TL;DR
Geothermal developer Fervo Energy is offering ~55m Class A shares at $21–24 each in a Nasdaq IPO positioned as climate-tech’s most direct play on the AI infrastructure trade.
Geothermal developer Fervo Energy is offering ~55m Class A shares at $21–24 each in a Nasdaq IPO positioned as climate-tech’s most direct play on the AI infrastructure trade.
On Monday, Fervo Energy formally launched its IPO roadshow, offering 55,555,555 shares of Class A common stock at an indicated range of $21 to $24 each. At the high end of the range, the geothermal-energy developer would raise as much as $1.33bn and become the largest climate-tech IPO of 2026 to date. The company has applied to list on Nasdaq under the ticker FRVO, with pricing expected the week of 11 May.
Fervo’s commercial proposition is the deployment of enhanced geothermal systems at scale. The company combines horizontal-drilling techniques borrowed from oil and gas with fibre-optic sensing and advanced reservoir engineering to extract geothermal heat from hot dry rock formations that, until recently, were not economically viable as energy sources. Canary Media’s coverage of Fervo’s S-1 emphasised the company’s progress on its first commercial-scale Cape Station project in Utah, which is being developed in phases and has signed power-purchase agreements with hyperscaler customers including Google.
That hyperscaler-customer dimension is the part of the Fervo story that made the IPO viable. Geothermal has been a marginal energy category for decades, with deployment limited to geographies where naturally hot rock met permeable reservoirs near the surface. Fervo’s enhanced geothermal approach extends the addressable geography substantially, and the AI build-out has produced a customer base, hyperscalers, willing to sign long-term power-purchase agreements at premiums for 24/7 carbon-free baseload.
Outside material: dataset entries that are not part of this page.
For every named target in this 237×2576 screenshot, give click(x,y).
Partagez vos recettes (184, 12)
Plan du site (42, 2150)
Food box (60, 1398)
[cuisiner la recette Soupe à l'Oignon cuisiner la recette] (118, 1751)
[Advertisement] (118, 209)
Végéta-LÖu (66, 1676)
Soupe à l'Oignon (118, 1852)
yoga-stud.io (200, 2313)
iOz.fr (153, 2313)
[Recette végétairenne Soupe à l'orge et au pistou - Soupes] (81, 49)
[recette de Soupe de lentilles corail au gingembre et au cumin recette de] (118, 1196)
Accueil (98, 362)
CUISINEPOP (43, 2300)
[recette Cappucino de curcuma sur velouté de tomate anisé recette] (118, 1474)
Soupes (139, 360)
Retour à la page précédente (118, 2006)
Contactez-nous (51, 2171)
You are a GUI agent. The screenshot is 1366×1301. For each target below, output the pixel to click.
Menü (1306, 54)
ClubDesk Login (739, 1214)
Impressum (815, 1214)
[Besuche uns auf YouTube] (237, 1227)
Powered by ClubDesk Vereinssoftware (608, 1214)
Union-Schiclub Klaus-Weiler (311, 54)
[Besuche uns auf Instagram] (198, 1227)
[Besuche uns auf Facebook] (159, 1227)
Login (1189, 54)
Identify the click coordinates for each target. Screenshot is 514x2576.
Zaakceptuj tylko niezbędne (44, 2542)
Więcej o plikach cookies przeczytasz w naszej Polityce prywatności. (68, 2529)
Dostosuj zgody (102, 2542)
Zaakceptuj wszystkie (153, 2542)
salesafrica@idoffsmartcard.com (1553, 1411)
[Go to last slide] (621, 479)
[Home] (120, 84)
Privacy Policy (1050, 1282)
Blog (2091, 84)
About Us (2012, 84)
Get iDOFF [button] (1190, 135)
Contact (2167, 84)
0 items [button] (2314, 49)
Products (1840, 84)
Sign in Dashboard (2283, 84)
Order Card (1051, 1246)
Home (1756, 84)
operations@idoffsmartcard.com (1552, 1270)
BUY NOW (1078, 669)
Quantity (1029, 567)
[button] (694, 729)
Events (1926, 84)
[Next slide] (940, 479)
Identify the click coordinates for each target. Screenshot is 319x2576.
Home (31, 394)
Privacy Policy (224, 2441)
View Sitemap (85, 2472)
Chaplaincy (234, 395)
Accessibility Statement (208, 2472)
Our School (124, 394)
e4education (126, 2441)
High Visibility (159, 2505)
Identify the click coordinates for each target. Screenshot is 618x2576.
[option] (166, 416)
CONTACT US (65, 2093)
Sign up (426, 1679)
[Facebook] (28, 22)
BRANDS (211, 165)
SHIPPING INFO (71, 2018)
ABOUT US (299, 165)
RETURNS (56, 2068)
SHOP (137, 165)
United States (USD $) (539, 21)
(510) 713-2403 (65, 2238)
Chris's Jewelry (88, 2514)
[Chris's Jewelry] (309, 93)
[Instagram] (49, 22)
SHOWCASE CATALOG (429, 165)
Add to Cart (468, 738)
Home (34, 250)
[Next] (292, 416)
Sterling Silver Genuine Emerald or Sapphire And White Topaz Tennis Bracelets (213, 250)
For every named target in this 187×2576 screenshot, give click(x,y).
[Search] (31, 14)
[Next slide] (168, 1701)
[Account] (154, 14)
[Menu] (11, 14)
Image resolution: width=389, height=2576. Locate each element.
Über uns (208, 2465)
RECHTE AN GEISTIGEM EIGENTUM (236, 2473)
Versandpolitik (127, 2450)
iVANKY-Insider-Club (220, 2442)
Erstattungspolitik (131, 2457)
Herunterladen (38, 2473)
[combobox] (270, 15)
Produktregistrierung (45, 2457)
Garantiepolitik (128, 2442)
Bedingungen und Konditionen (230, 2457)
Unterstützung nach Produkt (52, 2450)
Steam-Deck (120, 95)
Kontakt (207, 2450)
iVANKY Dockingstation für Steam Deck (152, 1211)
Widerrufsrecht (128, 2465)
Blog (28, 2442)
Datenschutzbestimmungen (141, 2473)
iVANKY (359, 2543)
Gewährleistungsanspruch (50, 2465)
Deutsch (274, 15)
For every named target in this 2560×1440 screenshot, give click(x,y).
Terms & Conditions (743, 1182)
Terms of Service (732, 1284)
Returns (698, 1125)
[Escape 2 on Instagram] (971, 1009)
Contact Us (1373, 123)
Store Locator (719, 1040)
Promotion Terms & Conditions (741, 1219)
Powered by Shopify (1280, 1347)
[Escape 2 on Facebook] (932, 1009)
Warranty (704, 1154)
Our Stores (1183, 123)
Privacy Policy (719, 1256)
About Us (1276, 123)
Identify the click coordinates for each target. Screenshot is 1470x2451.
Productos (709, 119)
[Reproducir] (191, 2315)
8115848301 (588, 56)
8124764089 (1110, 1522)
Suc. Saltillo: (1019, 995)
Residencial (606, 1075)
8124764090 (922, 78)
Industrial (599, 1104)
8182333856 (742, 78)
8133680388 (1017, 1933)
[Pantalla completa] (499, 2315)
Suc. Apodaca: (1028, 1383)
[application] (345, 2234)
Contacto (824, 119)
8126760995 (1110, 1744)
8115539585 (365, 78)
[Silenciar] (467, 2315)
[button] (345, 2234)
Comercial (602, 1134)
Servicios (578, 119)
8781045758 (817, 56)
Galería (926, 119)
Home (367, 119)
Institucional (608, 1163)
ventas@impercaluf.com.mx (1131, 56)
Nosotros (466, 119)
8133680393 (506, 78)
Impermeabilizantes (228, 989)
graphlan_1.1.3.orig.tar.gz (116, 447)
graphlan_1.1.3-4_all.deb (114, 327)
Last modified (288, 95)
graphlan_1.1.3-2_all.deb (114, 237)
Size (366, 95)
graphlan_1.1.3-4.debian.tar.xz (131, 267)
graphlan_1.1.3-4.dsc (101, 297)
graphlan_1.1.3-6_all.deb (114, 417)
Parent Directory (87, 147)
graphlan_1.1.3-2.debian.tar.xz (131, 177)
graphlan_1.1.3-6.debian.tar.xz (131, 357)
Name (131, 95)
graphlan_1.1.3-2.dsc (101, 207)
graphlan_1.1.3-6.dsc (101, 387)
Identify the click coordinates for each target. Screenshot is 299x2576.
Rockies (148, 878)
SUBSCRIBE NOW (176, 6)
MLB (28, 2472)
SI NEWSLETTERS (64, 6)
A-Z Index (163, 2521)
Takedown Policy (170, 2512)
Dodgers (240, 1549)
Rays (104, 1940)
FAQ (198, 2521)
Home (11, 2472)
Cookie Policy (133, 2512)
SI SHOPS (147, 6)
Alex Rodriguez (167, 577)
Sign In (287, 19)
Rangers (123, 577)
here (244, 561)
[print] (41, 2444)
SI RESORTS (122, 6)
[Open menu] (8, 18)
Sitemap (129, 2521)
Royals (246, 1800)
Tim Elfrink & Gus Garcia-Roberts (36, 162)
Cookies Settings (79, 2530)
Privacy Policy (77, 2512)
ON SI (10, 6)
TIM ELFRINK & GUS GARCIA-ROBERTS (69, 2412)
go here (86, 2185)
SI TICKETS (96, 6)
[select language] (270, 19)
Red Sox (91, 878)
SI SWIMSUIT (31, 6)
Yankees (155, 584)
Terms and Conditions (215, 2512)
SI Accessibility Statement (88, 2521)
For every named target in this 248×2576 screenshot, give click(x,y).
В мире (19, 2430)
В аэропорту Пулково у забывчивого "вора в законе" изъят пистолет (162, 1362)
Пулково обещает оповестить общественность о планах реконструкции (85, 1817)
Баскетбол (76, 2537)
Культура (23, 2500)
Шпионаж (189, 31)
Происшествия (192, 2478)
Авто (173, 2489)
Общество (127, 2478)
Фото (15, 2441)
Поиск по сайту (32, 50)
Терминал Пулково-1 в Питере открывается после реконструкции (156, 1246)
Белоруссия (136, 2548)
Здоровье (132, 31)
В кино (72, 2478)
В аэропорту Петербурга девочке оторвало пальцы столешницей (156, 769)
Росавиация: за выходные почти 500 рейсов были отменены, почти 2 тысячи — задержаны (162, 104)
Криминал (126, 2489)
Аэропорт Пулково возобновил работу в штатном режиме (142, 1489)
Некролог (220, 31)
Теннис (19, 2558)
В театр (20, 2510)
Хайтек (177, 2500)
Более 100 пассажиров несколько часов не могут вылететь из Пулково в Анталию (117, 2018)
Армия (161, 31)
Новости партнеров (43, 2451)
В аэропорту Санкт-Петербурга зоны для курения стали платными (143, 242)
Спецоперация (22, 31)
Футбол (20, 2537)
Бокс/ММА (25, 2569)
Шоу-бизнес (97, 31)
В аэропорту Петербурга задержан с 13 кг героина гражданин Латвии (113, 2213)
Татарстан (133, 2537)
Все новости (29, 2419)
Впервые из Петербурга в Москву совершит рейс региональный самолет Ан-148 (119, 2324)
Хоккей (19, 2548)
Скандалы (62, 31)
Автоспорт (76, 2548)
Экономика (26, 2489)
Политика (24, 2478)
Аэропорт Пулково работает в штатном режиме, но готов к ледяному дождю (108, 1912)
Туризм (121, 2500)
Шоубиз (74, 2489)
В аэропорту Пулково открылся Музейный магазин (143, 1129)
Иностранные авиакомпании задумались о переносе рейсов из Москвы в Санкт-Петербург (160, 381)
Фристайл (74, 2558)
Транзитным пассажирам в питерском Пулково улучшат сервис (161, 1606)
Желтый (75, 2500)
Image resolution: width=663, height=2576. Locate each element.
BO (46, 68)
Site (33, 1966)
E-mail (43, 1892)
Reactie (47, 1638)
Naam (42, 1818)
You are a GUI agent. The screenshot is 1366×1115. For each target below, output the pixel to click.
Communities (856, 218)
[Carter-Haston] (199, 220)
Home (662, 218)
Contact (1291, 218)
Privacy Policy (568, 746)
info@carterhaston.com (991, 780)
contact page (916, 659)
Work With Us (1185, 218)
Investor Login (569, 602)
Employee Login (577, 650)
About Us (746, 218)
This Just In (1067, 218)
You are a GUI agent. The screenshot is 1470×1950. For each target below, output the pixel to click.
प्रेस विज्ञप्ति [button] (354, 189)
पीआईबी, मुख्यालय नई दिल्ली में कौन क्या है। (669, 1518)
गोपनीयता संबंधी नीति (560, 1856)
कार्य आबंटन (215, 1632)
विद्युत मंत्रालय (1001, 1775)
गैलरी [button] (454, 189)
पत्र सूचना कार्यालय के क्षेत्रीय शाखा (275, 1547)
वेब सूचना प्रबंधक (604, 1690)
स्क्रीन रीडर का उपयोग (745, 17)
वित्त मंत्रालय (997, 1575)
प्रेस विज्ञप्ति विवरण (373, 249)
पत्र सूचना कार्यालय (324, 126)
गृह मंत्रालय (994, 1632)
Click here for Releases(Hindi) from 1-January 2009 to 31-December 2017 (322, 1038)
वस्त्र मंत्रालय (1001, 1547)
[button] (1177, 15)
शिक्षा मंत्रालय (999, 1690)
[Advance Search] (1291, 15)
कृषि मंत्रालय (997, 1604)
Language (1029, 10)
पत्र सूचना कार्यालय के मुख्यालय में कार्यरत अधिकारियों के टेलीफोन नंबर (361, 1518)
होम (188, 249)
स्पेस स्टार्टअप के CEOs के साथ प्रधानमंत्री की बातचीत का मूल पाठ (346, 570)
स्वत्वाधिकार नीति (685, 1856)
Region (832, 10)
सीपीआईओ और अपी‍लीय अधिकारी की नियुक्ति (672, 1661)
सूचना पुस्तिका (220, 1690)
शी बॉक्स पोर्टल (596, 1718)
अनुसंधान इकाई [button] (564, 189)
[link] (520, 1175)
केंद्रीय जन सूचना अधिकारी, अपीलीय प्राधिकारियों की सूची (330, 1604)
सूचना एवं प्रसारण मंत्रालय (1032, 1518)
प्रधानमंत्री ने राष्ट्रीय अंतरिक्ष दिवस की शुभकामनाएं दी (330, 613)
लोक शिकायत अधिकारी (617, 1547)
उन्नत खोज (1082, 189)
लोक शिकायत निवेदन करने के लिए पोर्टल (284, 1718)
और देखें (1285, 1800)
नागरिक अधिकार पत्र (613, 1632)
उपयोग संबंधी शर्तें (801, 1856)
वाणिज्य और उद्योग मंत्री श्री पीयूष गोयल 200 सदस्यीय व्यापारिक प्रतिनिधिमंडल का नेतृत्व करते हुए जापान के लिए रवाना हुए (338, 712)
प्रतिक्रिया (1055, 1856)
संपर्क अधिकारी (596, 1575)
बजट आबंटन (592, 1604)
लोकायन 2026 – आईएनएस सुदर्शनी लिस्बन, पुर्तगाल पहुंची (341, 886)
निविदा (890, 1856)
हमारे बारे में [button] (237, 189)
The structural argument behind Fervo’s pitch is that AI infrastructure has, in 2026, become one of the largest new sources of demand for clean baseload power. TNW has tracked the energy dimension of the AI build-out, and the relevant context is straightforward: hyperscaler capex is on track to exceed $725bn this year, and a meaningful share of the constraint on data-centre deployment is no longer money or chips but power, specifically reliable, low-carbon power available 24/7. Fervo is, on its own framing, a direct answer to that constraint. TNW’s earlier coverage of Oracle’s $16.3bn Stargate-related financing and the broader pattern of AI infrastructure being financed against contracted lease and power agreements is the funding context Fervo is now plugging into.
TechCrunch noted in its IPO preview that Fervo has been one of the most-watched climate-tech companies for several years, with backers including Breakthrough Energy Ventures, Sumitomo Corporation, and a long roster of climate-orientated funds. The IPO is the company’s transition from private climate-tech bet to public infrastructure operator. Renaissance Capital’s IPO desk set the deal terms at $1.2bn before the upsizing to $1.33bn at the offered range, signalling reasonable book demand at the higher figure.
Geothermal at commercial scale remains a hard engineering problem. Fervo’s Cape Station has demonstrated commercial viability in pilot phases, but the trajectory from a single producing site to a fleet of multi-gigawatt geothermal facilities is not yet proven. Bloomberg’s IPO coverage flagged execution risk specifically around drilling-cost inflation and the regulatory environment for the long-duration land and water permits that geothermal at scale requires.
The financing context is also volatile. Climate-tech IPOs have, in recent years, performed unevenly in public markets, and Fervo’s listing comes into a market that has been more enthusiastic about AI infrastructure plays than about climate-tech assets even when the latter directly serve the former. The company’s pitch, that geothermal is the cheapest 24/7 carbon-free baseload available to hyperscalers, will be tested by both how the order book closes and how the share price holds in the weeks after listing.
There is also a softer comparison worth noting. TNW recently reported that SpaceX’s pre-IPO disclosures warn orbital AI data centres rely on unproven technologies and may never be commercially viable. Fervo’s commercial proposition, by contrast, is grounded: terrestrial drilling, conventional fibre-optic sensing, established power-grid interconnection, and signed power-purchase agreements with named hyperscaler customers. The IPO will, if it prices at range, give public investors a way to participate in the AI-infrastructure trade through a climate-tech vehicle that is, by current standards, unusually mature.
Pricing the week of 11 May. Bookrunners include J.P. Morgan, BofA Securities, RBC Capital Markets, and Barclays as joint leads, with Baird, BBVA, Guggenheim, MUFG, Société Générale, William Blair, Piper Sandler, and Wolfe-Nomura on the wider syndicate. The deal is, on paper, well-supported. The final indicator of climate-tech IPO appetite in the AI infrastructure cycle is now the order book.